– Доктор Арнольд с вами договаривался о визите?
– Нет! – заболтал головой Андрей Евгеньевич, – Мы же не знали, что к нам под колеса попадет этот…этот товарищ…, герр то есть…
– А полиция! – подняла взволнованно к верху брови дама в кокошнике, – Герр…м-м-м…
– Саранский, герр Саранский! – услужливо, скороговоркой подсказал Андрей Евгеньевич, – Имею честь, советский дипломат…, журналист… Да вы же знаете, фрау Лямпе…
– Да, герр Саранский! – продолжала высокомерно фрау Лямпе, – Мы будем вынуждены сообщить в полицию о вашем визите. Это ведь вы сами и сбили на машине этого несчастного? Не так ли?
– Он сам…, сам под колеса полез! – неожиданно зло ответил ей Андрей Евгеньевич и метнул в Постышева ненавидящий взгляд, который и не собирался теперь смягчать.
Всё напряжение последних получасов вдруг взорвалось в этом взгляде, в охрипшем голосе, в скрипе зубов. Но если бы фрау Лямпе знала, что и кроме злосчастной аварии и лопнувшей фары, у герра Саранского были основания не любить герра Постышева, то она не стала бы сейчас блестеть на него возмущенным взглядом, а отодвинулась бы на всякий случай подальше от него.
– Господи! – возопил по-русски Постышев и отчаянно изогнулся в кресле, – Да везите же меня скорее к вашему пивовару! К доктору! Сдохну же сейчас!

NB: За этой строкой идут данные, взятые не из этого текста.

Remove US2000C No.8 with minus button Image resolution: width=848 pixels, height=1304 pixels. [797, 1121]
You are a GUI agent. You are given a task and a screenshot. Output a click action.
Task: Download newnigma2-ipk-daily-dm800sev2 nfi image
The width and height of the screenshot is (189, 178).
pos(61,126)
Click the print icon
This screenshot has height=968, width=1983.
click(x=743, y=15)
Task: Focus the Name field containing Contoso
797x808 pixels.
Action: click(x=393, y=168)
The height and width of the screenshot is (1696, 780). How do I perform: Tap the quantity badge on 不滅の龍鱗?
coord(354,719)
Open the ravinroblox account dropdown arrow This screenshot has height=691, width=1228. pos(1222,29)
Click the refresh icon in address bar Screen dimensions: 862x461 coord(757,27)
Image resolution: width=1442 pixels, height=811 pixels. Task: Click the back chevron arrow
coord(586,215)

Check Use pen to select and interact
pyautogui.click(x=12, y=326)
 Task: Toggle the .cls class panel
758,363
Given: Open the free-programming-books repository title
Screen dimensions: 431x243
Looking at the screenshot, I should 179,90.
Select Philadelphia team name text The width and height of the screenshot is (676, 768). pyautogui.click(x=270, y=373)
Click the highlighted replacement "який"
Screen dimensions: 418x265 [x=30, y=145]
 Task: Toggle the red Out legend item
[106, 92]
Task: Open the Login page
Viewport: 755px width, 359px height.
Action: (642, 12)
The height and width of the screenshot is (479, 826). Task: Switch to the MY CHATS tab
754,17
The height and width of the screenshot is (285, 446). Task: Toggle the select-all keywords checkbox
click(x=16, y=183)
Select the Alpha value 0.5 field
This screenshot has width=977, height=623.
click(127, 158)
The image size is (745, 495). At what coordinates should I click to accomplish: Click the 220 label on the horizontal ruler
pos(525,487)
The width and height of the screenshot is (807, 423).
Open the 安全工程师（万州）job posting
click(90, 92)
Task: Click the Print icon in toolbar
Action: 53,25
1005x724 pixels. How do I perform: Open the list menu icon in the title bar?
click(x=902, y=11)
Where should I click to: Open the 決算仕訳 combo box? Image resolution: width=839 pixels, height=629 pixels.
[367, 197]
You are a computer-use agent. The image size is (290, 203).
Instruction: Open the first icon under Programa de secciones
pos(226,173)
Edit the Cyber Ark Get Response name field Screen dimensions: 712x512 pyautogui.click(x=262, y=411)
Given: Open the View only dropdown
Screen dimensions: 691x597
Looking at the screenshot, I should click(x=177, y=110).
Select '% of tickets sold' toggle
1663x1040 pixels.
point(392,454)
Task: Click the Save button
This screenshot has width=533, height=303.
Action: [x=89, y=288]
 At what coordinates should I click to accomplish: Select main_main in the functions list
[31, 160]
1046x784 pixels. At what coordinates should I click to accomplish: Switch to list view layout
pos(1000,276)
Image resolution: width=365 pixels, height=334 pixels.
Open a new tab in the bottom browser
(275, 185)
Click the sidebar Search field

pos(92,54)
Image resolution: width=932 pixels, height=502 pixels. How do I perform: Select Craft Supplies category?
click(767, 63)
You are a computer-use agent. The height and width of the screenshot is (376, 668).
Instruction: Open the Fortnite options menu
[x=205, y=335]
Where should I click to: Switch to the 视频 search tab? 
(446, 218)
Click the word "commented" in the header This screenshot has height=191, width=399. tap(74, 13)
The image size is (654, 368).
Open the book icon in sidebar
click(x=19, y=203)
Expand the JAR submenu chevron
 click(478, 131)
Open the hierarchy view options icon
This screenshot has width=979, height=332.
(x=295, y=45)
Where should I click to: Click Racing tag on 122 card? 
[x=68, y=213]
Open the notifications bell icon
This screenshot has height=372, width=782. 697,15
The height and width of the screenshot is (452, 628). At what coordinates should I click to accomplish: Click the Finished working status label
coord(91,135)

Фрау Лямпе вряд ли что-нибудь поняла, но как выглядит пораженный болевым шоком больной, она знала хорошо.
– Едем! Едем наверх! – воскликнула фрау Лямпе и ловко вкатила кресло со стонущим, бледным как побеленная стена, Постышевым в кабину лифта. Ей даже удалось развернуть там кресло лицом к Саранскому и к растерявшейся Ларисе Алексеевне.
Лифт вздрогнул, тихо, ровно взвыл электрическим своим организмом и мягко, без толчков, пополз кверху. Когда в пределах видимости оставались лишь стройные, чуть тоньше, чем следовало бы, ноги фрау Лямпе в непрозрачных, плотных чулках, колеса кресла и неестественно изогнутые ноги Постышева с разорванной, грязной штаниной на одной из них, фрау Лямпе выкрикнула:
– Поднимайтесь наверх по лестнице, герр Саранский! И не вздумайте исчезнуть!
Но Андрей Евгеньевич исчезать и не собирался. Его изворотливый, пластичный ум подсказывал ему, что из этой дурацкой аварии, пожалуй, можно и даже нужно (!) извлечь позитивное начало. Жаль только фары! Но тут – сам виноват! Суетится не надо!
Кивнув молча жене и подтолкнув ее под локоть к узкой винтовой лестнице в глубине прихожей, Саранский усмехнулся своим мыслям: все-таки нет ничего такого уж до конца случайного в жизни, нет ничего непредопределенного, ничего поверхностного! Всё уже давно расписано на какой-то далекой, непостижимой, гигантской доске, как план работ небесной канцелярии, всё рассчитано и размечено, лишь только ждет своего часа, и тогда включается механизм с неотвратимостью часового детонатора.
Хорошо бы это знать заранее всякого рода «невозвращенцам», диссидентам, беженцам и беглецам: когда-нибудь наступит час расплаты, и будет та расплата ужасна своей неотвратимостью и бесстрастностью. Тогда, может быть, и меньше стало бы тех, кто поднимает свою гордую голову над серой массой и, негодуя, ищет встречи с взором того, кто этой массой управляет, кто ее замешивает и подпекает. Это взор Горгоны! Окаменеет всякий, кто посмеет пренебречь правилами, не им установленными.
Тонкий расчет судьбы: ехала машина, шел человек…
Венский розыгрыш
Саранский вспоминал тот последний день, в Вене, не без содрогания. Его будоражили не только размытая уже канва событий, но и въевшееся в память острое чувство рисковой игры. Это как воспоминания о далекой, забывающейся мелодии: ее нотного ряда не воссоздать, а сладостные ласки слуха и души помнятся так отчетливо, что живут уже сами по себе, как самостоятельное произведение ума.